EXCERPTED DATA:
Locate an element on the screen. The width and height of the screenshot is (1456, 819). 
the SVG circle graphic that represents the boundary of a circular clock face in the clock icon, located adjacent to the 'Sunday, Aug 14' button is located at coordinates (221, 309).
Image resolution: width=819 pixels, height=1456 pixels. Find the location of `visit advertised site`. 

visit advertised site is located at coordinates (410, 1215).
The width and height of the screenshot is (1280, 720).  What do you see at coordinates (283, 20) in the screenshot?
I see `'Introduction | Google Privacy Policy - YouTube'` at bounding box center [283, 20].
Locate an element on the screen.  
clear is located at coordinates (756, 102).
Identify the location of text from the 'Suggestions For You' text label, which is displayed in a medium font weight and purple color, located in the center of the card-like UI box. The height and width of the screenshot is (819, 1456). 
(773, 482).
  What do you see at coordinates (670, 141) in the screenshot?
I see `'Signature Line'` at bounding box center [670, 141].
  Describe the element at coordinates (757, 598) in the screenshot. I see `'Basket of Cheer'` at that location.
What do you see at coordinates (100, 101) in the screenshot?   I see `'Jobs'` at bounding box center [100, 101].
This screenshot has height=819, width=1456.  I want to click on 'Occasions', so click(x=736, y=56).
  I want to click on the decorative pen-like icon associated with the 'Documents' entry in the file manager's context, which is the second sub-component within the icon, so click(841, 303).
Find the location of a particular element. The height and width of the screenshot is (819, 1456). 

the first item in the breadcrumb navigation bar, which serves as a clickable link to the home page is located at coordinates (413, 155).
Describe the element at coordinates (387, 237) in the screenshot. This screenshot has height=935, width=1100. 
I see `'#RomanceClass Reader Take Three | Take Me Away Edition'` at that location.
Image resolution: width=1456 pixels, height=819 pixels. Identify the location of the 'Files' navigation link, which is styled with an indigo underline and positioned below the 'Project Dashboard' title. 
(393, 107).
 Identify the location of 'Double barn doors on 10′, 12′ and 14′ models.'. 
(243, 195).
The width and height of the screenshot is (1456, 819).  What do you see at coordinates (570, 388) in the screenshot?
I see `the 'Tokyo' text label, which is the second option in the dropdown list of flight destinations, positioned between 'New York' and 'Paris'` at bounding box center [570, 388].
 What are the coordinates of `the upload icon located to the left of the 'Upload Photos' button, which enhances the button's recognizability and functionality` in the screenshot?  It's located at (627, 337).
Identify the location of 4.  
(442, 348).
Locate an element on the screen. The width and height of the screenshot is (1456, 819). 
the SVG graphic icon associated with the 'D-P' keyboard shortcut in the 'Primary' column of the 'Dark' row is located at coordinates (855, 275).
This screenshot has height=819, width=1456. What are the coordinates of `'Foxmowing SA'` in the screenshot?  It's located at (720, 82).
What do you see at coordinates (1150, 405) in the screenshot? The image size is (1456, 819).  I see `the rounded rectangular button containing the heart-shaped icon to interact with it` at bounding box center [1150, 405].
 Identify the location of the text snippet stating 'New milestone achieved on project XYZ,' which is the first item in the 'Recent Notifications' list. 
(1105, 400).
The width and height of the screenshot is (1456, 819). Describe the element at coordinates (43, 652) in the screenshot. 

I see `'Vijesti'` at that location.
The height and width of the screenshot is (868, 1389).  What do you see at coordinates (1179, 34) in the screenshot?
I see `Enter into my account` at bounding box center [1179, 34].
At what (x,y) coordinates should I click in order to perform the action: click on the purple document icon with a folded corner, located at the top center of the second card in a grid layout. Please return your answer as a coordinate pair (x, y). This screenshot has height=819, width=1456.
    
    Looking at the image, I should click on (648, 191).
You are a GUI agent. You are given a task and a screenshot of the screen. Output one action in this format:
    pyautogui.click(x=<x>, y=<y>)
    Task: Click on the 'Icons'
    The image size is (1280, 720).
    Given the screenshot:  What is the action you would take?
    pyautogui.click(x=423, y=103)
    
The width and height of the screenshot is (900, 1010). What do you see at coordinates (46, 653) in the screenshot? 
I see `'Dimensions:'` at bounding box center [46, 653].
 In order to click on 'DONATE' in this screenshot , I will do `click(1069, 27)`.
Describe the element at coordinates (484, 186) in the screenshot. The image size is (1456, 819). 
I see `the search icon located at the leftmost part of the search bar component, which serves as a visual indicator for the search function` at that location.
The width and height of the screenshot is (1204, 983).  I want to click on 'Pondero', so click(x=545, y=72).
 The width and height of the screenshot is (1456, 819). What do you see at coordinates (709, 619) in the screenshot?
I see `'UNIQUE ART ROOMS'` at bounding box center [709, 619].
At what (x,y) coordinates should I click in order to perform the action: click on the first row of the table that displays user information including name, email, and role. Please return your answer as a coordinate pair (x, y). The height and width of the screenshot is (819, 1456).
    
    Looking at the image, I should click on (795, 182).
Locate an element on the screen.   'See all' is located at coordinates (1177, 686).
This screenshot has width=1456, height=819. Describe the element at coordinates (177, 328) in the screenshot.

WHAT THE TASK ASKS: Reproduce verbatim the items from the line containing "at (627, 337)." through the line containing "This screenshot has height=819, width=1456. What", including both of those lines.

EXERCISE OUTPUT:
 What are the coordinates of `the upload icon located to the left of the 'Upload Photos' button, which enhances the button's recognizability and functionality` in the screenshot?  It's located at (627, 337).
Identify the location of 4.  
(442, 348).
Locate an element on the screen. The width and height of the screenshot is (1456, 819). 
the SVG graphic icon associated with the 'D-P' keyboard shortcut in the 'Primary' column of the 'Dark' row is located at coordinates (855, 275).
This screenshot has height=819, width=1456. What are the coordinates of `'Foxmowing SA'` in the screenshot?  It's located at (720, 82).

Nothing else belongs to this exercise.